The researchers found that the cause of death of many British sailors in the eighteenth century could be the lead accumulated in the rum by distillation through a lead coil.
A group of archaeologists from the University of Lakehead studied 31 the skeleton of the English seamen, exhumed from the cemetery of the Royal naval hospital in Antigua. Using x-ray fluorescence analysis, scientists have proved that the cause of death of sailors was lead poisoning, which was used extensively at that time, even in the production of dishes. Most likely, a lethal dose they got, drinking rum, which was distilled using lead coils, according to Forbes.
During the French revolutionary wars in the late XVIII century England sent troops to capture the French colonies in the West Indies, as well as to hold positions in the Caribbean. These missions were accompanied by multiple losses, tens of thousands of people died from yellow fever and from poisoning. The researchers analyzed the exhumed skeletons of sailors to determine the cause of their death.
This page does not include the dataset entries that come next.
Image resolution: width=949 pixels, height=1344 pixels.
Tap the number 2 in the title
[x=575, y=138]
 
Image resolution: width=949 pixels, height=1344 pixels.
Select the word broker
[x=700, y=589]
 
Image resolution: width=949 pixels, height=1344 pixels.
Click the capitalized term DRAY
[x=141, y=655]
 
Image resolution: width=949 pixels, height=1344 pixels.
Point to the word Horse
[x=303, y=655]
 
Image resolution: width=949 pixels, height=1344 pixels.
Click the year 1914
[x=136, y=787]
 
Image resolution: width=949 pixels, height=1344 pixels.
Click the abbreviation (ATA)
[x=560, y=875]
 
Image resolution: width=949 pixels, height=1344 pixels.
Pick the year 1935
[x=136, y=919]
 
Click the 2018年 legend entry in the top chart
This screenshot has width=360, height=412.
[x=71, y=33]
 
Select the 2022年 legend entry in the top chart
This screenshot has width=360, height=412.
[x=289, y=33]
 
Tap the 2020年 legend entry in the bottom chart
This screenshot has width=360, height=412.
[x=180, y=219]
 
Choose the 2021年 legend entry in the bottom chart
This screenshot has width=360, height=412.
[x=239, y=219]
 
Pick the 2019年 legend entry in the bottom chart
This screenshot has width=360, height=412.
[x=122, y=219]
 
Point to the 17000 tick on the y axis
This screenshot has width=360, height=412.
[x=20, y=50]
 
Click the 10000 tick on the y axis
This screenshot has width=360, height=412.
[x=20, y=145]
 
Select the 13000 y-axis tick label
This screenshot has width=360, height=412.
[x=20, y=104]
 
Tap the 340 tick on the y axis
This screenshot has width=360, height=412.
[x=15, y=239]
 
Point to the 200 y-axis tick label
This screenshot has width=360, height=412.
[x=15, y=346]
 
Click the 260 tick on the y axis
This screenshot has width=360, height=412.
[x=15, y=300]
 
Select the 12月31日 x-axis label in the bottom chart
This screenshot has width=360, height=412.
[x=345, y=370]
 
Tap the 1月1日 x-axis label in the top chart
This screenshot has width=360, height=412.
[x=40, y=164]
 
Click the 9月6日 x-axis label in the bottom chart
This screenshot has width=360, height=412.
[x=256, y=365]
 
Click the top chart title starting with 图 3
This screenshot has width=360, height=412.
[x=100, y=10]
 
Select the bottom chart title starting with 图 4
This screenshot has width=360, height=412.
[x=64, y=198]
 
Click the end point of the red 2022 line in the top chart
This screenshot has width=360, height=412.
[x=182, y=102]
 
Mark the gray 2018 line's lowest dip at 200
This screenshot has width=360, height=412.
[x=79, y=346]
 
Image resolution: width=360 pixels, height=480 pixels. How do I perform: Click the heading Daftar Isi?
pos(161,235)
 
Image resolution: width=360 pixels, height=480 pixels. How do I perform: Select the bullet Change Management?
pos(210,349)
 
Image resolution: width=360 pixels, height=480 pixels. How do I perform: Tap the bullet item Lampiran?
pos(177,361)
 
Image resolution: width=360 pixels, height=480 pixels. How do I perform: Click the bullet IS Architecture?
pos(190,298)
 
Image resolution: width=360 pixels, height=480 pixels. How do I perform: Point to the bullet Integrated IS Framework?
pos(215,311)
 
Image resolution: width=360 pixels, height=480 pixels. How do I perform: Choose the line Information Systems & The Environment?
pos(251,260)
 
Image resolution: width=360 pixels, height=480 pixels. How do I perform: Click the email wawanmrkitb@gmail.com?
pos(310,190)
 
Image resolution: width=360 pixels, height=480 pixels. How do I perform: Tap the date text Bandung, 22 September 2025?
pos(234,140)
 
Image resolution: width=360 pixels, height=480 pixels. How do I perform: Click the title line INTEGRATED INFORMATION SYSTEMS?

The results of x-ray fluorescence analysis showed that the sailors probably died from poisoning by the salts of lead. In the bones of the skeletons discovered lead concentrations up to 336 ppm, despite the fact that the normal level of 5 to 30 ppm. In acute lead poisoning occur abdominal pain, in the joints, convulsions, fainting. Lead can accumulate in bones, causing their gradual destruction, to concentrate in the liver and kidneys.
Lead is known to mankind since ancient times and because of the ease of production and processing has often been used in various fields of human life. In ancient Rome lead was doing even the water pipes, not knowing about the toxicity of the salts of this metal.
In the eighteenth century, British sailors were driven ROM using alembic lead coils instead of copper because of their greater availability. It is the use of rum, obtained in this way, most likely, was the cause of their death. Rum was issued to sailors daily use.